Malgré son travail de télémarketing et son insertion dans le tissu social, Smaïn souffre d’une grande solitude, et a toujours du mal à se projeter dans l’avenir : « aujourd'hui j'ai pas d'objectif. Donc j'ai pas de rêves ». Il voit l'avenir comme une notion générale, collective, s'appliquant à l'humanité entière. Penser l’avenir en terme individuel n’est pas quelque chose de naturel pour lui.

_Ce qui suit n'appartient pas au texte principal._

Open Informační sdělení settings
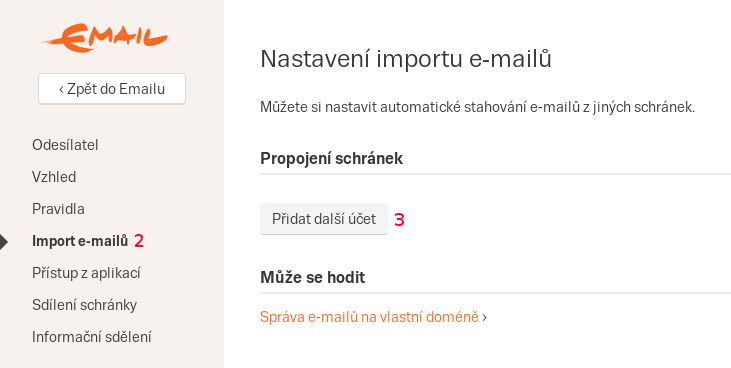The image size is (731, 368). tap(91, 336)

« Moi je suis du bon côté de la barrière, y'a quand même des gens qui meurent de faim. Heureusement ils se révoltent ». Alors qu'il prononce ces mots, des chars d’assauts s'avancent dans l'écran de sa télévision, comme pour contredire ses propos : que sont les révoltes face aux institutions militaires, aux chars, aux armées ? Quelle place pour l’individu, pour son avenir, face à ses grandes organisations étatiques et militaires ?
Une année a passé depuis le début du film : nous sommes à nouveau un 14 juillet. Les chasseurs et hélicoptères sont de retour dans le ciel. Cette fois Smaïn ne les contemple pas dans sa télé ou depuis sa fenêtre mais il est dehors, les yeux levés vers le ciel. Cela traduit, peut-être, une ouverture. De quel côté de la barrière se tient Smaïn par rapport à cette parade militaire impressionnante ? A-t-il réussi à s’inscrire dans cette célébration, à se sentir concerné ?
« Moi j'aimerais changer les choses, mais le souci c'est que je trouve aucun moyen d'expression ». C'est la dernière phrase du film, sa conclusion. Il y a à la fois de l'ironie et un manifeste : Smaïn a trouvé un moyen d'expression, à travers le film, même s’il ne s’en est pas rendu compte. Le film lui a donné une tribune, il a libéré sa parole. Et à travers lui, c’est le témoignage de toute une jeunesse des cités qui est en partage.
- Peut-on dire que le témoignage de Smaïn est un récit universel ?
- En quoi le parcours de Smaïn est-il représentatif de celui de nombreux jeunes vivant dans les cités ?
- Comment s’exprime Smaïn ? Qu’est-ce qui caractérise son discours ?
- Quels sont les différences et les points communs entre la cité Picasso où vit Smaïn et l’esplanade de la Défense où il travaille ?
- Pourquoi selon vous la réalisatrice embarque-t-elle la caméra sur le scooter de Smaïn ?
- Pourquoi Smaïn est-il tombé dans la délinquance ?
- Smaïn est-il indécis quant à son identité française ? Quelle est la question qu’il se posait lorsqu’il était petit ? En quoi cette question révèle l’importance de l’environnement dans lequel on grandit ?
- Quelle est la place de l’éducation des parents et de l’école dans le contexte social dans lequel Smaïn a grandi ?
- Quelle est la vision qu’a Smaïn de sa religion ?
- Peut-on considérer que le parcours de Smaïn est un exemple de « réussite républicaine » ?
- Selon vous, quel rapport entretient Smaïn avec la fête du 14 juillet ? Est-il concerné ?
- Le film est sorti en 2011, et Smaïn est né en 1973. La vie dans les banlieues a-t-elle évolué depuis 2011 ? Et depuis les années 1980 ? Qu’est-ce qui a changé ? Qu’est-ce qui est resté pareil ?
- Après l’obtention de son diplôme d'avocate, Anna Pitoun, réalisatrice du film, a décidé d'arrêter le droit et s'est mise à faire des documentaires pour travailler au changement des mentalités. C’est en proposant aux jeunes de sa cité de faire un film qu’elle a rencontré Smaïn, qui était son voisin.
- Le film a été tourné en 2010. Aujourd’hui, Smaïn travaille toujours dans une société informatique, il est devenu père de famille et n’a pas voulu quitter son quartier, Pablo-Picasso.
- Anna Pitoun a réalisé une quinzaine d’interviews, pour au final ne garder que celle de Smaïn.